- Task details -
Output the data exactly, with every line intact.

- Provided data -
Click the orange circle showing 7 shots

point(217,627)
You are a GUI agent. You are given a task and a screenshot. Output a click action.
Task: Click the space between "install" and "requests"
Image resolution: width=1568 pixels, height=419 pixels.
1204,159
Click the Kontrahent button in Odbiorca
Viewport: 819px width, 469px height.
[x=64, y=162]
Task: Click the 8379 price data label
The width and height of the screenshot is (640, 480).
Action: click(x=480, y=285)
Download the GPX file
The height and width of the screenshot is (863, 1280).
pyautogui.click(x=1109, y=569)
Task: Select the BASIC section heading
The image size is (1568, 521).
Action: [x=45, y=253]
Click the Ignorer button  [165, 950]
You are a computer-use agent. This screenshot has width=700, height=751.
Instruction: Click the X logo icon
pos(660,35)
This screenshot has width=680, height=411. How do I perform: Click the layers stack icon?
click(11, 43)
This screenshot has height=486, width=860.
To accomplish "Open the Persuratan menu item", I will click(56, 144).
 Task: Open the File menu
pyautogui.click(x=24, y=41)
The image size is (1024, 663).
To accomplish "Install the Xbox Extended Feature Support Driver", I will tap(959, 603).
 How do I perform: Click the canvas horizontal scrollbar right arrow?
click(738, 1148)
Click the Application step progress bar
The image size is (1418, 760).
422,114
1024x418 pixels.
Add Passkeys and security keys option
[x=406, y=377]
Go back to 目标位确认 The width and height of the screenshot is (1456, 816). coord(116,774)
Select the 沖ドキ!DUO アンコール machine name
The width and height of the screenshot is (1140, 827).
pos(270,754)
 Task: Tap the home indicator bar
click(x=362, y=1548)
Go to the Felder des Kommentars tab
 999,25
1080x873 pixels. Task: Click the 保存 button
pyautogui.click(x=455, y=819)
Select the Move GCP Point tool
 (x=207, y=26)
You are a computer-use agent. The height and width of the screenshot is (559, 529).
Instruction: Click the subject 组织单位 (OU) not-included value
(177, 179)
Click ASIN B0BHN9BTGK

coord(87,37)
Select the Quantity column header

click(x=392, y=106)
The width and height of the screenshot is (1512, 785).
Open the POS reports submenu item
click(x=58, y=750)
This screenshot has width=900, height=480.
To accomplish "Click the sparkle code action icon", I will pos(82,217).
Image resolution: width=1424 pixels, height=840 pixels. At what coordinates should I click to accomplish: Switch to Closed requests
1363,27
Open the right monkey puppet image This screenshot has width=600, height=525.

- Written reply -
Click the orange circle showing 7 shots

point(217,627)
You are a GUI agent. You are given a task and a screenshot. Output a click action.
Task: Click the space between "install" and "requests"
Image resolution: width=1568 pixels, height=419 pixels.
1204,159
Click the Kontrahent button in Odbiorca
Viewport: 819px width, 469px height.
[x=64, y=162]
Task: Click the 8379 price data label
The width and height of the screenshot is (640, 480).
Action: click(x=480, y=285)
Download the GPX file
The height and width of the screenshot is (863, 1280).
pyautogui.click(x=1109, y=569)
Task: Select the BASIC section heading
The image size is (1568, 521).
Action: [x=45, y=253]
Click the Ignorer button  [165, 950]
You are a computer-use agent. This screenshot has width=700, height=751.
Instruction: Click the X logo icon
pos(660,35)
This screenshot has width=680, height=411. How do I perform: Click the layers stack icon?
click(11, 43)
This screenshot has height=486, width=860.
To accomplish "Open the Persuratan menu item", I will click(56, 144).
 Task: Open the File menu
pyautogui.click(x=24, y=41)
The image size is (1024, 663).
To accomplish "Install the Xbox Extended Feature Support Driver", I will tap(959, 603).
 How do I perform: Click the canvas horizontal scrollbar right arrow?
click(738, 1148)
Click the Application step progress bar
The image size is (1418, 760).
422,114
1024x418 pixels.
Add Passkeys and security keys option
[x=406, y=377]
Go back to 目标位确认 The width and height of the screenshot is (1456, 816). coord(116,774)
Select the 沖ドキ!DUO アンコール machine name
The width and height of the screenshot is (1140, 827).
pos(270,754)
 Task: Tap the home indicator bar
click(x=362, y=1548)
Go to the Felder des Kommentars tab
 999,25
1080x873 pixels. Task: Click the 保存 button
pyautogui.click(x=455, y=819)
Select the Move GCP Point tool
 (x=207, y=26)
You are a computer-use agent. The height and width of the screenshot is (559, 529).
Instruction: Click the subject 组织单位 (OU) not-included value
(177, 179)
Click ASIN B0BHN9BTGK

coord(87,37)
Select the Quantity column header

click(x=392, y=106)
The width and height of the screenshot is (1512, 785).
Open the POS reports submenu item
click(x=58, y=750)
This screenshot has width=900, height=480.
To accomplish "Click the sparkle code action icon", I will pos(82,217).
Image resolution: width=1424 pixels, height=840 pixels. At what coordinates should I click to accomplish: Switch to Closed requests
1363,27
Open the right monkey puppet image This screenshot has width=600, height=525.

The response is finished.